* [Stated goal] Retype the lines of the items from the line with "Task: Open the AI Companion sparkle icon" up to and including the last line of the items, without changing them. Leave the pictures out of your answer.

>>>>>

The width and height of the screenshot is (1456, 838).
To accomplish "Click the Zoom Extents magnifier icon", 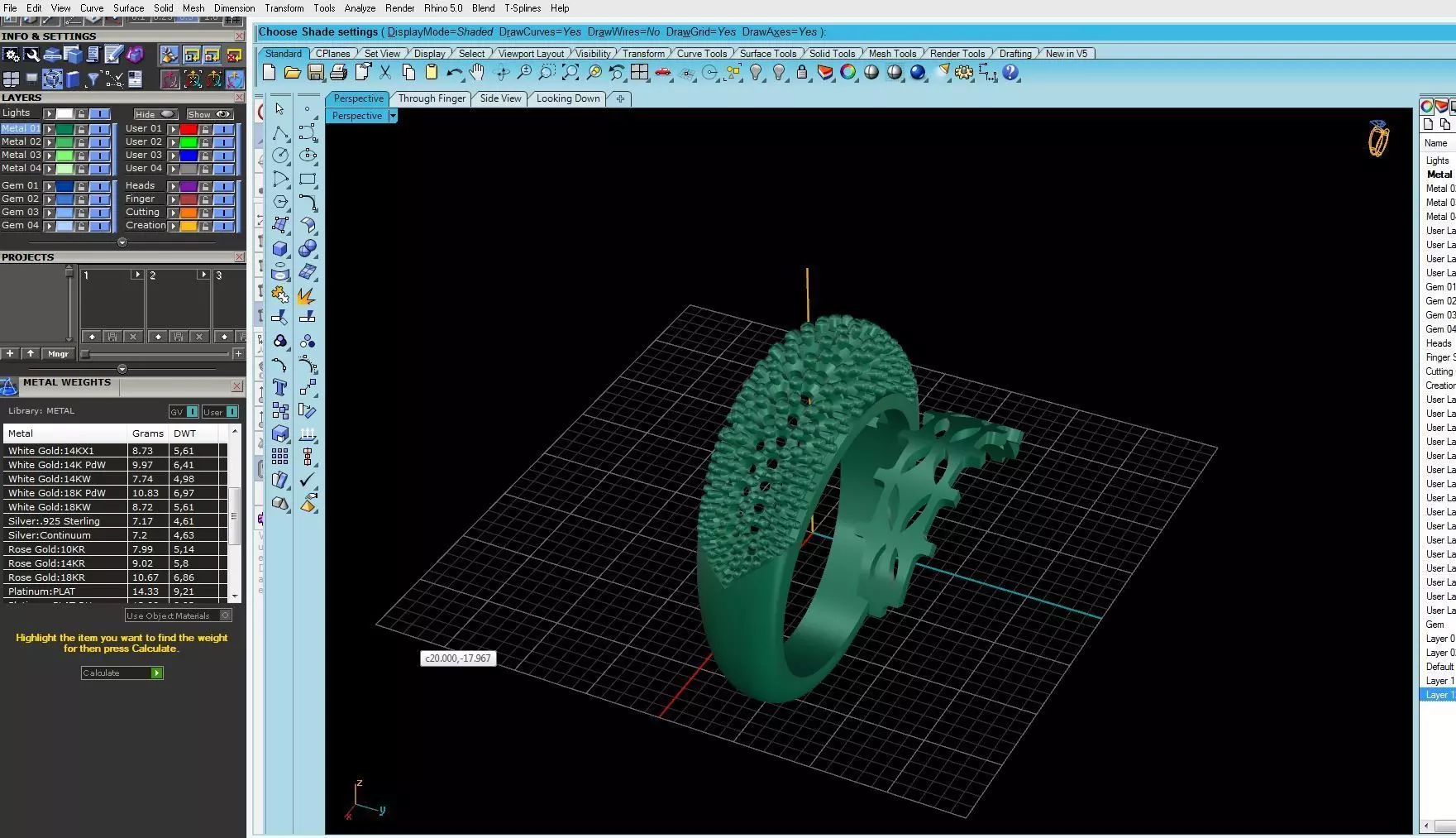I will pos(570,73).

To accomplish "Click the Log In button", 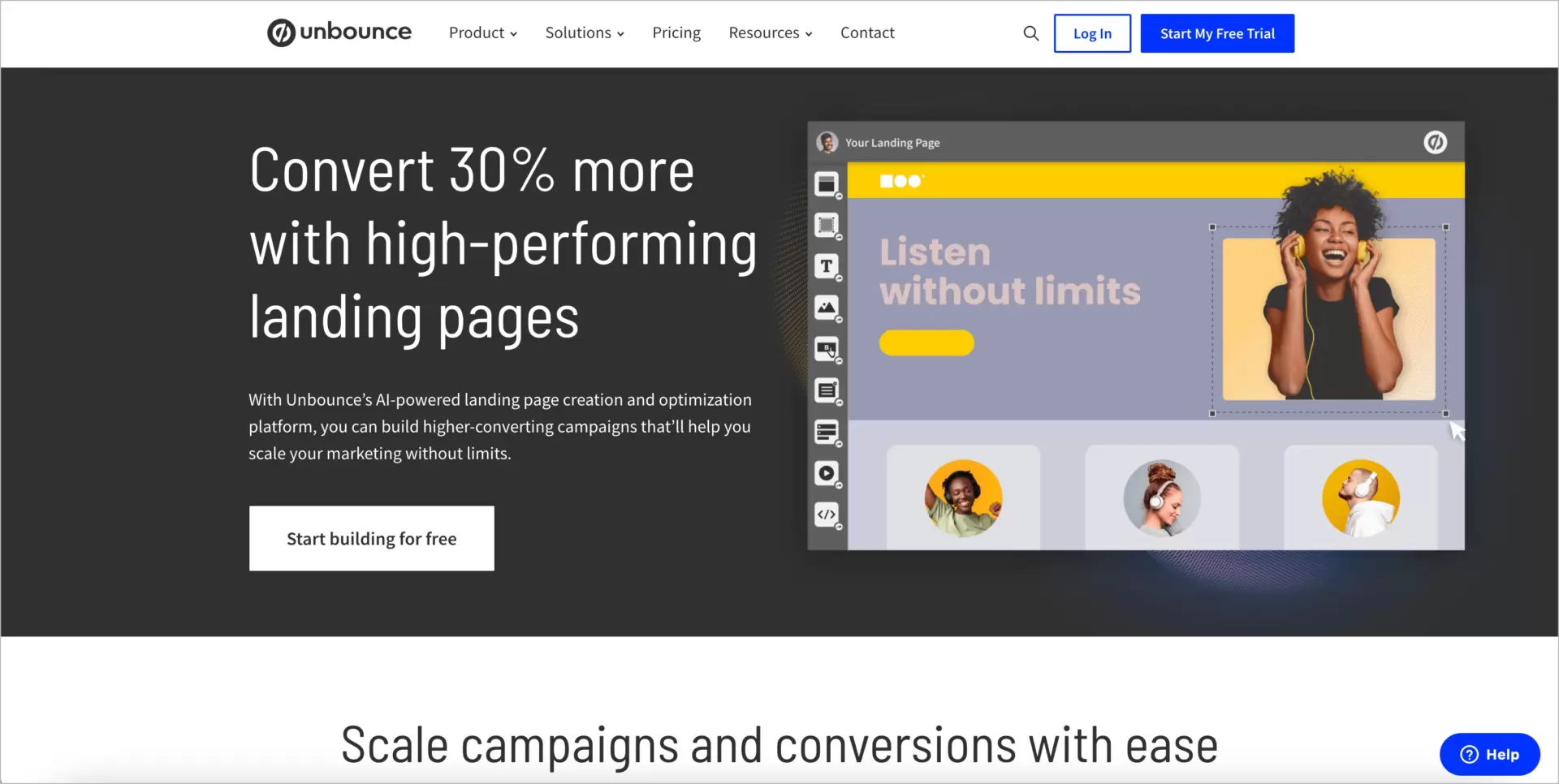I will (1091, 33).
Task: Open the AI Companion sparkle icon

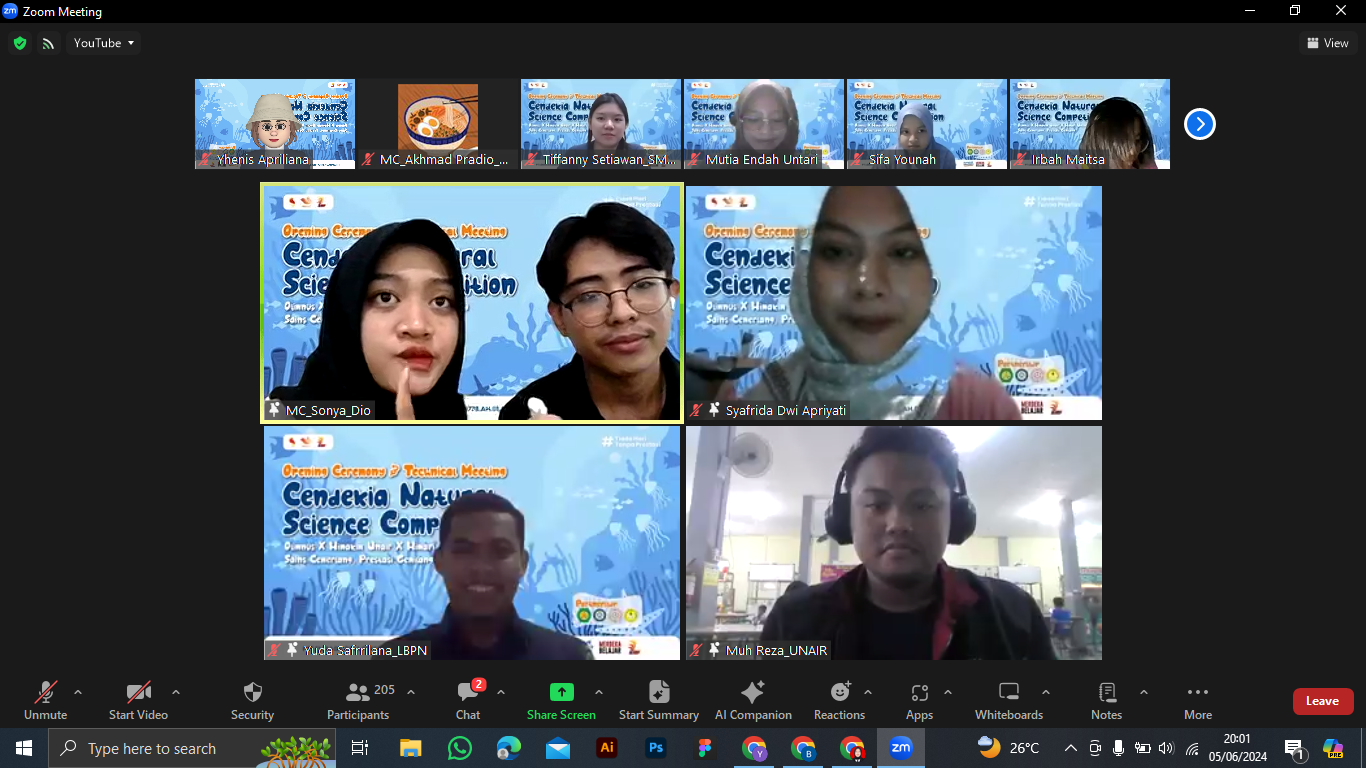Action: [x=752, y=692]
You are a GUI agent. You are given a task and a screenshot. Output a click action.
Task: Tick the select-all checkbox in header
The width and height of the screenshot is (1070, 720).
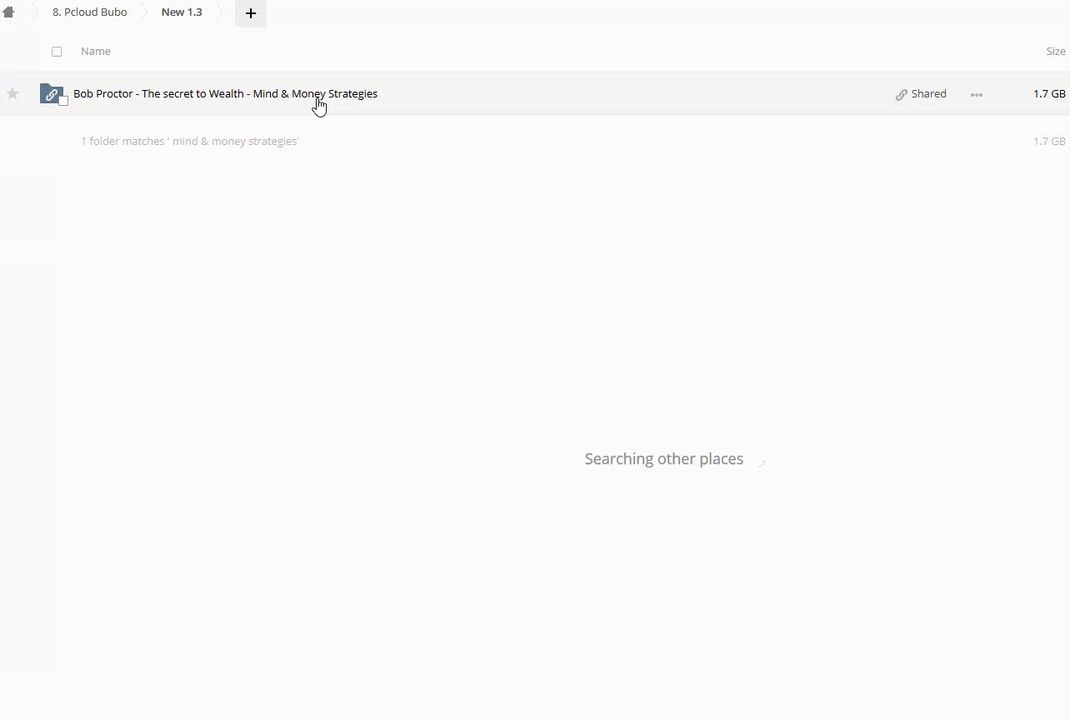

<<<<<

* [Output of the task]
Task: Open the AI Companion sparkle icon

Action: [x=752, y=692]
You are a GUI agent. You are given a task and a screenshot. Output a click action.
Task: Tick the select-all checkbox in header
The width and height of the screenshot is (1070, 720).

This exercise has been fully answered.